• [WRITTEN INSTRUCTION] In the material, from the line with "Viewport: 640px width, 479px height." up to and including its last line, change "swatch" to "tile" and repeat those lines with nothing else altered. Leave the pictures out of your answer.

☆ ☆ ☆ ☆ ☆

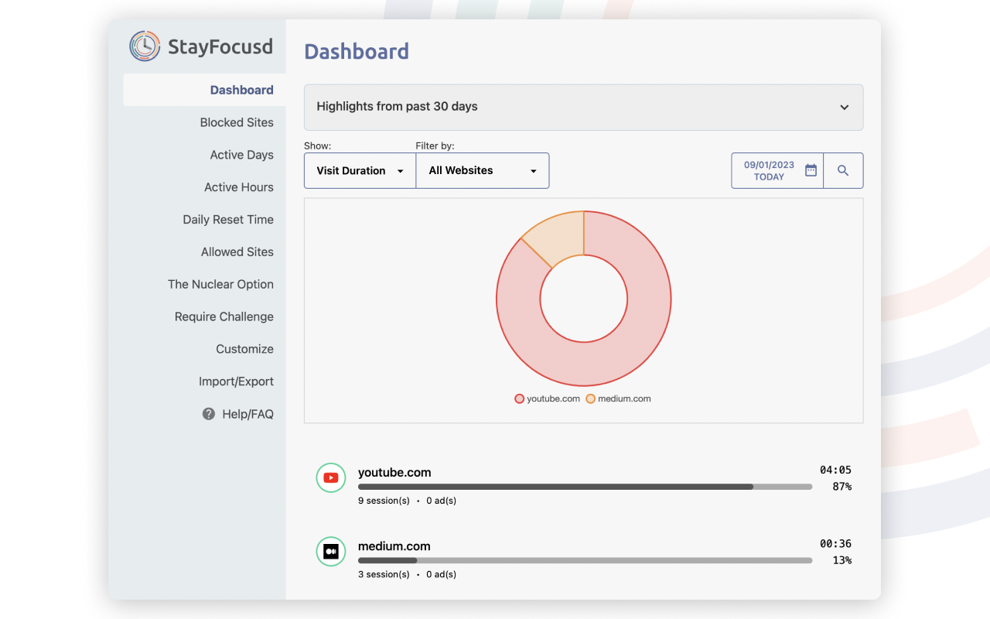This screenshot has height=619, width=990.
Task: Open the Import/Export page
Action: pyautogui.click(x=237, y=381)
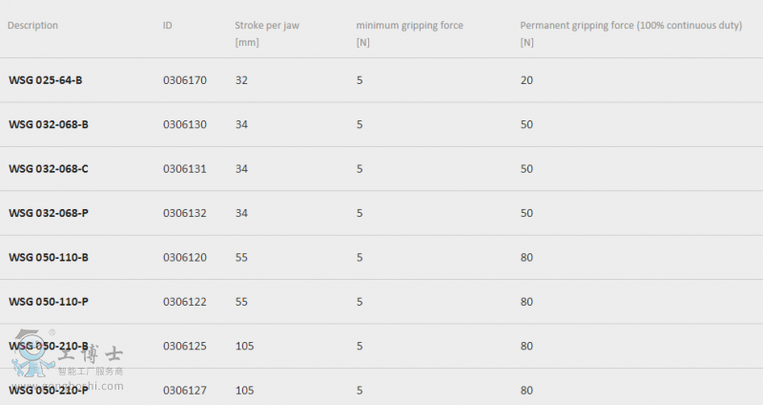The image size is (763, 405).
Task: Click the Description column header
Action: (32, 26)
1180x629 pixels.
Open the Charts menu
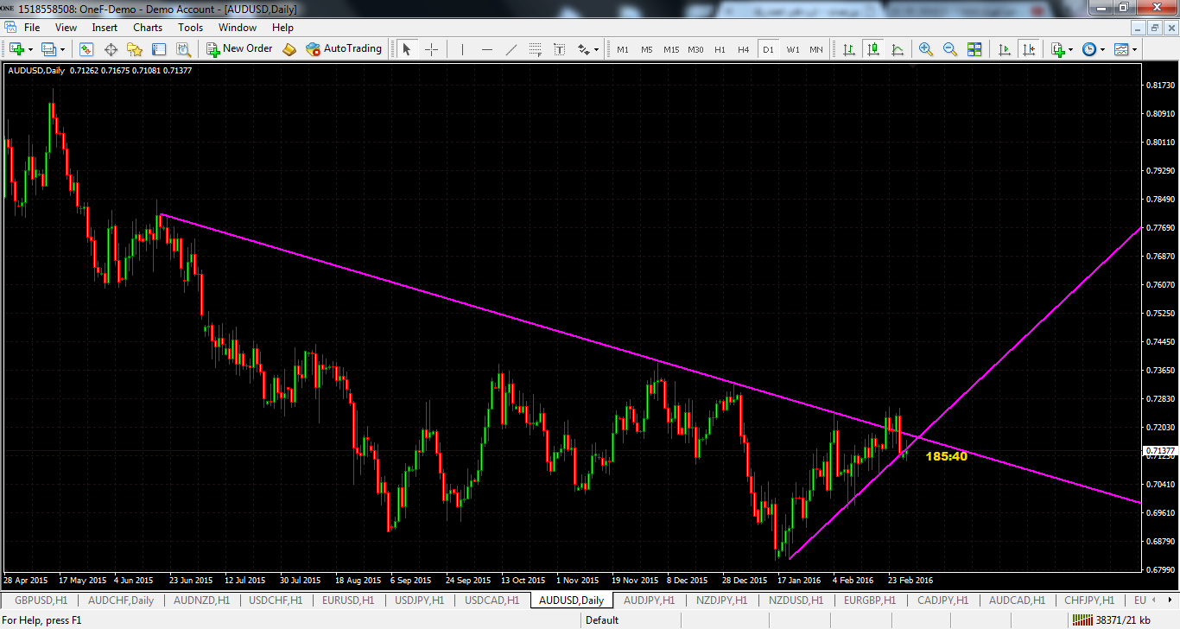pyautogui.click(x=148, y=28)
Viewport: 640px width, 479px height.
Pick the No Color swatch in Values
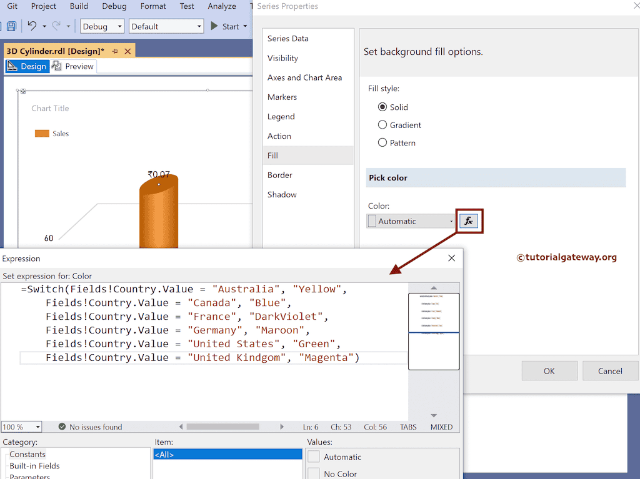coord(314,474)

☆ ☆ ☆ ☆ ☆

• [EXPECTED ANSWER]
Viewport: 640px width, 479px height.
Pick the No Color tile in Values
coord(314,474)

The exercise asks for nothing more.